(a) Write Short notes on the following: i. Purchases ii. Sales iii. Drawings iv. Capital Expenditure v. Revenue Expenditure (10 marks) (b) Briefly explain the five components of the financial statements. (10 marks)

(Total: 20 marks)

(a) Short notes on the following:

i. Purchases: Purchases refer to the acquisition of goods or services for resale or use in the production process in a business. In accounting, they are recorded as debits to the purchases account and are part of the cost of goods sold calculation. For example, in a retail bank supply chain in Ghana, purchases of office equipment from local suppliers would be recorded at cost, excluding VAT if recoverable, and adjusted for returns or discounts. Under IAS 2, purchases are valued at cost, and in practice, they impact working capital management to ensure liquidity compliance with BoG guidelines.

ii. Sales: Sales represent the revenue generated from the sale of goods or services in the normal course of business. They are credited to the sales account and form the top line of the income statement. In the Ghanaian banking context, sales could include interest income or fee-based services, recorded on an accrual basis per IAS 18 or IFRS 15. For instance, loan interest sales must be recognized when earned, not received, to comply with BoG’s revenue reporting directives for transparency and profitability assessment.

iii. Drawings: Drawings are withdrawals of cash or goods by the owner from the business for personal use. They are debited to the drawings account and reduce the owner’s equity but do not affect the profit calculation. In a sole trader bank consultancy firm in Ghana, drawings like personal cash withdrawals must be distinguished from salaries to avoid tax implications under the Income Tax Act, and they are shown as reductions in capital in the statement of financial position.

iv. Capital Expenditure: Capital expenditure (Capex) is the cost incurred to acquire or improve long-term assets that provide benefits over multiple accounting periods, such as buildings or machinery.

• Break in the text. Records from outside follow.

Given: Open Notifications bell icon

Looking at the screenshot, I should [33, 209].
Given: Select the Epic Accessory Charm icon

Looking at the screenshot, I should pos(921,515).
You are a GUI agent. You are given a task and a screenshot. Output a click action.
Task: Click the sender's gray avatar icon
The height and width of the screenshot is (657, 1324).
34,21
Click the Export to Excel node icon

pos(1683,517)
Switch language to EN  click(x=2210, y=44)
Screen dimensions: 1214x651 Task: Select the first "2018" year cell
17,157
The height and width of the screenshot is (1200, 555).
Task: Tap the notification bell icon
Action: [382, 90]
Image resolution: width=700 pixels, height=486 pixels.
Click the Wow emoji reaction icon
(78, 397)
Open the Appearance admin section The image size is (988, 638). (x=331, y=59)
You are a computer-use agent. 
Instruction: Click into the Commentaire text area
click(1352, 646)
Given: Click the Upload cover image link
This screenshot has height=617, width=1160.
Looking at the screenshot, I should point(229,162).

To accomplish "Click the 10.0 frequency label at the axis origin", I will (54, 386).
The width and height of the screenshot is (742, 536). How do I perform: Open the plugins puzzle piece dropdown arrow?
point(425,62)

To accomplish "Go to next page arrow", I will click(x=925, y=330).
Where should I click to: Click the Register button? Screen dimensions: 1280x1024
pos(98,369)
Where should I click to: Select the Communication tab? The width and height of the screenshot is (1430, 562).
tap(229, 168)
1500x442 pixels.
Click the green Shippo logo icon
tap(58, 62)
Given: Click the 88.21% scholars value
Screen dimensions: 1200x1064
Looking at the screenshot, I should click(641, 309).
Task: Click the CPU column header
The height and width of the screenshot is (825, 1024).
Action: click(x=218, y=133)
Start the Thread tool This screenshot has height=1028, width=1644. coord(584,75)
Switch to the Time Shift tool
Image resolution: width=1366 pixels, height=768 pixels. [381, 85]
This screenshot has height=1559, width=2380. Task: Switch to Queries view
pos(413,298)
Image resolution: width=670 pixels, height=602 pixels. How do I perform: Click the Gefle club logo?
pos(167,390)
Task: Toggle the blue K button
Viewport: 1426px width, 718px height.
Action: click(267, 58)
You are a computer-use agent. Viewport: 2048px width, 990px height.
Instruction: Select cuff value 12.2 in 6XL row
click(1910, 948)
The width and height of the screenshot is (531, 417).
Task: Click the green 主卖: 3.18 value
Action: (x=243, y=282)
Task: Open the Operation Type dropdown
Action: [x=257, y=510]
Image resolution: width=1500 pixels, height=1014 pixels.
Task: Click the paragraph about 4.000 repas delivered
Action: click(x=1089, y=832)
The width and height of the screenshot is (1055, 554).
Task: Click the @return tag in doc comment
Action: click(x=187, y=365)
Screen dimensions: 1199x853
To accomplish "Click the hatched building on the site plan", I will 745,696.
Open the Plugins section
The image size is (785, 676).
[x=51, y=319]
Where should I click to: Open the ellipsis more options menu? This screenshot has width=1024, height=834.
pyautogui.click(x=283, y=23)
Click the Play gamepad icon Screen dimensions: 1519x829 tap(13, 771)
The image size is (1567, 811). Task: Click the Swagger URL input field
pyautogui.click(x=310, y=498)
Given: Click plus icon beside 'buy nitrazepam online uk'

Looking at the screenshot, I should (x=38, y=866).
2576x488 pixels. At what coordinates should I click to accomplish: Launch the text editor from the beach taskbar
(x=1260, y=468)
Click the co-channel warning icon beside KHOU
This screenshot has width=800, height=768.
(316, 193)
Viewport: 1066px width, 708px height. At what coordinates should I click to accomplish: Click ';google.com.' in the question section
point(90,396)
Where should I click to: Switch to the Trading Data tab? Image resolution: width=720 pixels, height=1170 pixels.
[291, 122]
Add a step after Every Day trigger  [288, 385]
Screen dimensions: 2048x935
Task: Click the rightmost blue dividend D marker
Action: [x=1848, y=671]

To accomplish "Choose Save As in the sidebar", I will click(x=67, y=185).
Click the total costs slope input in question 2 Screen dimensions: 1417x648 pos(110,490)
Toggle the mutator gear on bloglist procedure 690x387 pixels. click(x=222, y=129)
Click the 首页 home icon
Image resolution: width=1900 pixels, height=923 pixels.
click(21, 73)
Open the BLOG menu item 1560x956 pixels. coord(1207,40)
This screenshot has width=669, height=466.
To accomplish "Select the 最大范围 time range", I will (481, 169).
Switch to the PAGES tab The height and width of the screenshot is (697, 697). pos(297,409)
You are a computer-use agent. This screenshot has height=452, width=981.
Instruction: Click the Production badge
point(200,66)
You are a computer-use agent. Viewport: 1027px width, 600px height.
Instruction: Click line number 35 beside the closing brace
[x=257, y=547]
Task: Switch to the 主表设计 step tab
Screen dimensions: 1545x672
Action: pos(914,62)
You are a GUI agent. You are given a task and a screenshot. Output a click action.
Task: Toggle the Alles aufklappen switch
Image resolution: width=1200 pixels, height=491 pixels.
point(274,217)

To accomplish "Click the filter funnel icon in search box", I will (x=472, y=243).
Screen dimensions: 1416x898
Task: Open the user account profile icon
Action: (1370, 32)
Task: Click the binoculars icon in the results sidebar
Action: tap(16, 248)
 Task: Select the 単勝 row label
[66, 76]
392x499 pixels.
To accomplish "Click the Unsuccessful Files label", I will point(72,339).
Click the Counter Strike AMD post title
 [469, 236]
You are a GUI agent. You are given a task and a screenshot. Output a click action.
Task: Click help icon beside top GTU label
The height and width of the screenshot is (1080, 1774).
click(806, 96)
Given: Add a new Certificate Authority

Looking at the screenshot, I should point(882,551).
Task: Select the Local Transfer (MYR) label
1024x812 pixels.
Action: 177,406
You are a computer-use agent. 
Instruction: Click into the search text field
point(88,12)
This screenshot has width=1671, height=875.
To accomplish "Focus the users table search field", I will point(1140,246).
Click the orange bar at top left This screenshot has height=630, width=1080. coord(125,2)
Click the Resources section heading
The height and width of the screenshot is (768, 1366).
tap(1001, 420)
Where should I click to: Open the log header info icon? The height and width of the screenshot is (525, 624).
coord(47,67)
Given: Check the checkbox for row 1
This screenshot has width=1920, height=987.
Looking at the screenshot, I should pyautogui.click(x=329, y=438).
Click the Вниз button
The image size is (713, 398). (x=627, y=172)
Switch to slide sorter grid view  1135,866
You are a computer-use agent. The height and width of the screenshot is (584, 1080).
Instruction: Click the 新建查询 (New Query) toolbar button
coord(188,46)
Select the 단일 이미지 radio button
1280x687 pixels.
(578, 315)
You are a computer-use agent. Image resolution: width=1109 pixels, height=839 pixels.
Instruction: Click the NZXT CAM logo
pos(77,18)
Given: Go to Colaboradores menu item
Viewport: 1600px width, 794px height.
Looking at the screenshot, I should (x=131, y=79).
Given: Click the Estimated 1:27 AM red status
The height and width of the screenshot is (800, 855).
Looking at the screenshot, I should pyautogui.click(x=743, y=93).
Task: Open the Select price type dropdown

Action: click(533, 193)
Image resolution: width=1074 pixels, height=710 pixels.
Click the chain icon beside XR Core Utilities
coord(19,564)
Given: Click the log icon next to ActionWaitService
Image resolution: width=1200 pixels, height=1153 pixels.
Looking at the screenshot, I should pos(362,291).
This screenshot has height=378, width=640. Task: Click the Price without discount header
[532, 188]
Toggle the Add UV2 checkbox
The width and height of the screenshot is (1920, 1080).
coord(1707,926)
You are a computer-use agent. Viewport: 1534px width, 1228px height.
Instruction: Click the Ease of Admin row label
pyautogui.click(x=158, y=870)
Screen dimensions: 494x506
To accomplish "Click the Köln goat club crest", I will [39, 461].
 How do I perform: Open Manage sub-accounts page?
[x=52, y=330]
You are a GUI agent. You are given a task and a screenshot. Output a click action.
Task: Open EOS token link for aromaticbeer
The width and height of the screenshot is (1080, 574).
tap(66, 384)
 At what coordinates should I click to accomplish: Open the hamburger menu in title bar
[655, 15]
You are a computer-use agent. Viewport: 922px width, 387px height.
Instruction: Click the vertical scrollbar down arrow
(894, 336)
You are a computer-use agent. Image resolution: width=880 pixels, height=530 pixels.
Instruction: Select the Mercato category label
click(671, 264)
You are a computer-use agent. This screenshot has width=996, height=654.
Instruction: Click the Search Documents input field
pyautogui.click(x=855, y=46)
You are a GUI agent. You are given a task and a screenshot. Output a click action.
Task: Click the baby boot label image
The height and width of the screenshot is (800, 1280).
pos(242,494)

It is capitalized on the statement of financial position and depreciated over time per IAS 16. In Ghanaian banks, Capex like investing in new branch infrastructure must be approved under BoG’s capital adequacy requirements (e.g., CRD), as seen in the 2019 recapitalization where banks like GCB invested in assets for long-term resilience.

v. Revenue Expenditure: Revenue expenditure is the cost incurred for day-to-day operations that benefits the current accounting period, such as repairs or utilities. It is expensed immediately in the income statement, impacting net profit. In practice, Ghanaian banks classify revenue expenditure like staff training or marketing under operational costs to maintain compliance with Basel III adapted standards, ensuring they do not capitalize costs that should be expensed to avoid overstating assets.

(b) The five components of the financial statements are as follows:

  1. Statement of Financial Position (Balance Sheet): This shows the business’s assets, liabilities, and equity at a specific point in time, reflecting the accounting equation (Assets = Liabilities + Equity). It helps users assess liquidity and solvency. In Ghanaian banking, it must comply with IFRS and BoG directives for disclosing capital adequacy.
  2. Income Statement (Profit and Loss Account): This summarizes revenues, expenses, and profit or loss over a period. It highlights operational performance. For banks, it includes interest income and expenses, with BoG requiring transparency post the 2017-2019 cleanup to prevent misreporting.
  3. Statement of Changes in Equity: This details changes in equity, including profit, drawings, and capital contributions. It links the income statement to the balance sheet. In Ghana, it aids in tracking dividend policies and reinvestments, essential for corporate governance under the Corporate Governance Directive 2018.
  4. Statement of Cash Flows: This reports cash inflows and outflows from operating, investing, and financing activities per IAS 7. It reveals liquidity sources, crucial for Ghanaian banks to manage risks from events like the DDEP (2022-2024), where cash flow statements helped assess recovery.
  5. Notes to the Financial Statements: These provide additional details, accounting policies, and disclosures. They ensure compliance with IFRS and BoG regulations, offering context like contingent liabilities or related party transactions for ethical reporting.